Microtubules assembled from purified tubulin in vitro are labile, rapidly disassembling when exposed to a variety of depolymerizing conditions such as cold temperature. In contrast, in many cell types, microtubules seem to be unaffected when the cell is exposed to the cold. This resistance of microtubules to the cold has been intriguing because the earliest and by far most studied microtubule-associated proteins such as MAP2 and tau are devoid of microtubule cold stabilizing activity. Over the past several years, it has been shown that resistance of microtubules to the cold is largely due to polymer association with a class of microtubule-associated proteins called STOPs. STOPs are calmodulin-binding and calmodulin-regulated proteins which, in mammals, are encoded by a single gene but exhibit substantial cell specific variability due to mRNA splicing and alternative promoter use.
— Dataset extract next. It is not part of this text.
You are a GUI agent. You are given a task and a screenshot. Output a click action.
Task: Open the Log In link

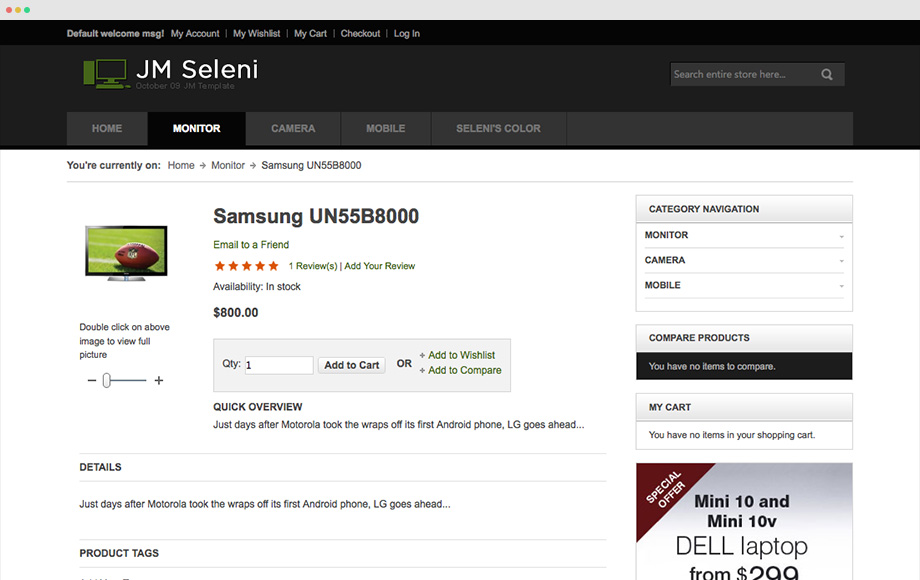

STOP microtubule stabilizing activity has been ascribed to two classes of new bifunctional calmodulin- and microtubule-binding motifs, with distinct microtubule binding properties in vivo. STOPs seem to be restricted to vertebrates and are composed of a conserved domain split by the apparent insertion of variable sequences that are completely unrelated among species. Recently, STOP suppression in mice has been found to induce synaptic defects associated with neuroleptic-sensitive behavioral disorders. Thus, STOPs are important for synaptic plasticity. Additionally, STOP-deficient mice may yield a pertinent model for the study of neuroleptics in illnesses such as schizophrenia, currently thought to result from defects in synapse function.